- _GIVEN EXERCISE_
Rewrite the listing from the line with "Select the full" up to and including its final line, requests included, and rescale every click coordinate in the answers by multiplying it by 0.95 and rounding to a whole number, with halves rounded up. Output only those lines.
Start of DATA PROVIDED
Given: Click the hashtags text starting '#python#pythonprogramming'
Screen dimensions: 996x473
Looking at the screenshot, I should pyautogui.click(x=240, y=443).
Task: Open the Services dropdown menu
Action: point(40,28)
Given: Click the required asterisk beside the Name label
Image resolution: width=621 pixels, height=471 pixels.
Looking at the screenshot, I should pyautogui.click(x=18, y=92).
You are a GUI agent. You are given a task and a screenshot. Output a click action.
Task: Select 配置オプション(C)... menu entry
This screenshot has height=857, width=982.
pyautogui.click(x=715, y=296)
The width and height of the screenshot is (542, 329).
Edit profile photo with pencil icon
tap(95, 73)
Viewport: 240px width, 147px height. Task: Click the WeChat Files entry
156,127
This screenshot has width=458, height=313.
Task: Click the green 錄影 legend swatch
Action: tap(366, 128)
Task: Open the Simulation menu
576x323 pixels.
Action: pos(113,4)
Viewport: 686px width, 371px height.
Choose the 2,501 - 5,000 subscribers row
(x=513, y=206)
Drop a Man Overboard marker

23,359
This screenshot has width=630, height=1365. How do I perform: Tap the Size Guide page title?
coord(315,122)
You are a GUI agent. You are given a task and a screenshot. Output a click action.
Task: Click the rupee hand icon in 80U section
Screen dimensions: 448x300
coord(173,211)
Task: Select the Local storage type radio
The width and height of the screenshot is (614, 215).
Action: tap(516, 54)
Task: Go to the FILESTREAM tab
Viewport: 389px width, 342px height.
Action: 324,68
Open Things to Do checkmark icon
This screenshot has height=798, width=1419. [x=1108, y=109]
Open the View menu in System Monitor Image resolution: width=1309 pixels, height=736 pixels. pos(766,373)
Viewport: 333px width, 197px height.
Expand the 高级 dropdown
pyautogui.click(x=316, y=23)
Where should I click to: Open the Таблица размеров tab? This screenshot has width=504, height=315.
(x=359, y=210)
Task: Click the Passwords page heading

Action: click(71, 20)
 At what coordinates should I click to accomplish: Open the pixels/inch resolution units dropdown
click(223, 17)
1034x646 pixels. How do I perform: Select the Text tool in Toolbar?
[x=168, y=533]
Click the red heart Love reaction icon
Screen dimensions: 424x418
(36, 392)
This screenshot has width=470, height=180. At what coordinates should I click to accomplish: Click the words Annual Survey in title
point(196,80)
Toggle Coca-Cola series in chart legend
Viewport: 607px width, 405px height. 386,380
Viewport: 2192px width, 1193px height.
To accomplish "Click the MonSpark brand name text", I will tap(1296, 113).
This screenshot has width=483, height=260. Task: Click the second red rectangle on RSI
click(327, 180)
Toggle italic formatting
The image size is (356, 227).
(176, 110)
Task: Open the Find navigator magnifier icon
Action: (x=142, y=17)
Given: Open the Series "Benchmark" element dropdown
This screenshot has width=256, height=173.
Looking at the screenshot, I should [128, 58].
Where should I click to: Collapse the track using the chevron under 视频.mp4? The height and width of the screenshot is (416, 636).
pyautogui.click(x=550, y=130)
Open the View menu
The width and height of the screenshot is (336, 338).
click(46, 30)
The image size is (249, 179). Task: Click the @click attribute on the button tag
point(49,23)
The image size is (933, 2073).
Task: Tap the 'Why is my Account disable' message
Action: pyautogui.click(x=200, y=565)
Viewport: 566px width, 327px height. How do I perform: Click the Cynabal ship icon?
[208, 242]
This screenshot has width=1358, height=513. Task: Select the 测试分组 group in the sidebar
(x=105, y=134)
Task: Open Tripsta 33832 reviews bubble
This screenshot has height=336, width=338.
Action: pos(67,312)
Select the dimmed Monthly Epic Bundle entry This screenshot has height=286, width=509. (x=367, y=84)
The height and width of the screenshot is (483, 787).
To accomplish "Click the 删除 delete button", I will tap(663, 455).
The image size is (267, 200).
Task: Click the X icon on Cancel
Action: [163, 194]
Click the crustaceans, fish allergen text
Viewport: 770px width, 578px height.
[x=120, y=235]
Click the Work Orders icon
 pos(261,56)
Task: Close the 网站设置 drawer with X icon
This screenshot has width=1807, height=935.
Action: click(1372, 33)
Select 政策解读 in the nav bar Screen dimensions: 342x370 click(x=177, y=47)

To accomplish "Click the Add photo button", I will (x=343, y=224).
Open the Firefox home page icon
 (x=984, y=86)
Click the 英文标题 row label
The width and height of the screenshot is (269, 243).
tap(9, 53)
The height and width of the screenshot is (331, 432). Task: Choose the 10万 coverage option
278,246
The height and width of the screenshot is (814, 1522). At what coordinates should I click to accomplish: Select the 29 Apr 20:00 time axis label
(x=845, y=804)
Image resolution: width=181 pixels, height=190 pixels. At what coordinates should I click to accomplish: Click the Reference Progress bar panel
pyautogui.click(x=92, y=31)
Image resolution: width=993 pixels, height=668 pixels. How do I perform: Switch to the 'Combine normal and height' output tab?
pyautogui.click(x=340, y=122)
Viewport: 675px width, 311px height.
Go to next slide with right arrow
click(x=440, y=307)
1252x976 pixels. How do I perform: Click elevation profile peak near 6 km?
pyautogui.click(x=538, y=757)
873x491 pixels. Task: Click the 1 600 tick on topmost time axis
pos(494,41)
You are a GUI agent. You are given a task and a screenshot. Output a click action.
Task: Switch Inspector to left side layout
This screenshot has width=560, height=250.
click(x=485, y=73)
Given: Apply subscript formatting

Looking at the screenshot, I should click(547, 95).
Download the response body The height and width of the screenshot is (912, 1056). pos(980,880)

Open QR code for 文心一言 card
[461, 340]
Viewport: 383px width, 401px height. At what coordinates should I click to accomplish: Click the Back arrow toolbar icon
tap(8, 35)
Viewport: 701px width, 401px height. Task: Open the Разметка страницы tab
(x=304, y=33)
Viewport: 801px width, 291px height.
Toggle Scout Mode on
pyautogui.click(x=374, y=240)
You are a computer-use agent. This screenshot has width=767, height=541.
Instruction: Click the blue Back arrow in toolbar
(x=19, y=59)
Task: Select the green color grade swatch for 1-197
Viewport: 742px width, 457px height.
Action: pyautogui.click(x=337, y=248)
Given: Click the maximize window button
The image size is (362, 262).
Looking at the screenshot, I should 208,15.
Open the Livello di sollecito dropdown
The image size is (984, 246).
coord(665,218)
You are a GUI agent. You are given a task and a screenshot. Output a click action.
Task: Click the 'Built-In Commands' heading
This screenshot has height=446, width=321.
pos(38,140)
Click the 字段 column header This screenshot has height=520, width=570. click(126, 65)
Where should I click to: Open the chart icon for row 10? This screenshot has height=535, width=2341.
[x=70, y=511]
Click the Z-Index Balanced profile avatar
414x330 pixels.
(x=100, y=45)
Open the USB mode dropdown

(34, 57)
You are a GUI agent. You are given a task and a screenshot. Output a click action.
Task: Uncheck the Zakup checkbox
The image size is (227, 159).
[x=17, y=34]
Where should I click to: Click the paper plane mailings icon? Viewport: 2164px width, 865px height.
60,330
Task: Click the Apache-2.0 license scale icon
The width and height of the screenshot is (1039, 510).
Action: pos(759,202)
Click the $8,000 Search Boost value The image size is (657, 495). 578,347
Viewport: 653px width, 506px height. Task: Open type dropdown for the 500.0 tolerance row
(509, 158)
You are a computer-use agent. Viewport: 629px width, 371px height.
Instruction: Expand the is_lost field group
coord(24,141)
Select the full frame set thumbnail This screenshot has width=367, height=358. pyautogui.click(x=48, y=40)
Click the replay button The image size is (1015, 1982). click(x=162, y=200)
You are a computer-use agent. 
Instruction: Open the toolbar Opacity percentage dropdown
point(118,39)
End of DATA PROVIDED
- _CORRECT OUTPUT_
Select the full frame set thumbnail This screenshot has width=367, height=358. pyautogui.click(x=46, y=38)
Click the replay button The image size is (1015, 1982). click(x=154, y=190)
You are a computer-use agent. 
Instruction: Open the toolbar Opacity percentage dropdown
point(112,37)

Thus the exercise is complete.